From time to time I notice large scale differences between my son and my daughters. They are not always magnificent, spectacular differences in nature, but they are always widely and significantly different in terms of conduct.
One such example happened this afternoon. We spent a long afternoon at Ikea , one that included lunch, playing, dreaming and a butt load of walking. We went there right after church so there was no rest time in between church and the store. Throw in the fact that ever floor we hit was a little cooler than the floor above it and you can quickly gather that our entire family was tired, hot then cold then colder, irritable and generally of a cranky nature.
In the past I have become somewhat accustomed to my daughters crankiness and fits of rage. But having a son has shed some light on the different ways in which boys and girls handle that stage of melting down that necessarily happens when the day has gone on too long for them and no one is catering to their every whim. Let me explain…

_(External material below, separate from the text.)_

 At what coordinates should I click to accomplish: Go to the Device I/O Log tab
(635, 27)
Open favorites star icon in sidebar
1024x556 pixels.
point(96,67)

As we left the store we walked toward our truck as a family. Rebekah and Adriannah decided they were going to race to the truck. Alaynah, being the big girl that she is, took off after them. My son, being the big man that he is, followed suit. Rebekah hit the truck first, not surprisingly, followed by Annah, Alaynah and Aaron. Oh yeah, and Aaron’s scream. See, he had it in his mind that he was supposed to win. And when he didn’t win, he got upset.
If this was one of my daughters I would be able to tell you that she would have probably gotten quiet, maybe telling you that she didn’t want to be your friend or didn’t want to talk to you anymore, maybe cross her arms. Very emotional, very heart felt. My son… well, he went in a different direction.
After screaming, well yelling really, very loudly, he screamed directly at Alaynah, telling her, in effect, that he wanted to win and the she was supposed to let him win. Then he screamed again. Then he put both hands on the truck as if he was going to push it out of the parking spot it was in. And when it didn’t move, he reached under the rear quarter panel and tried to pick it up and throw it. Yes, my son wanted to pick the truck up and throw it. It was only when he couldn’t get it off the ground that the tears came.
Broken, frustrated and thwarted as a mighty man of truck throwing strength, my son became a little boy once again. And I had no choice but to pick him up, hold him, tell him I love him and then tell him that next time, if he wants to win, he needs to earn it because there is nothing at all the he will ever do in which a win will be given to him. Of course, I told him this in terms a three year old might understand some day. But he had to hear it. More importantly though was that he had to hear that I loved him. Right then, in the middle of his meltdown.
Which takes me to a place where my kids aren’t really all that different. When they are broken, frustrated and thwarted what all they really need is a little love. But then, isn’t that something we all need when we go through all that stuff, too?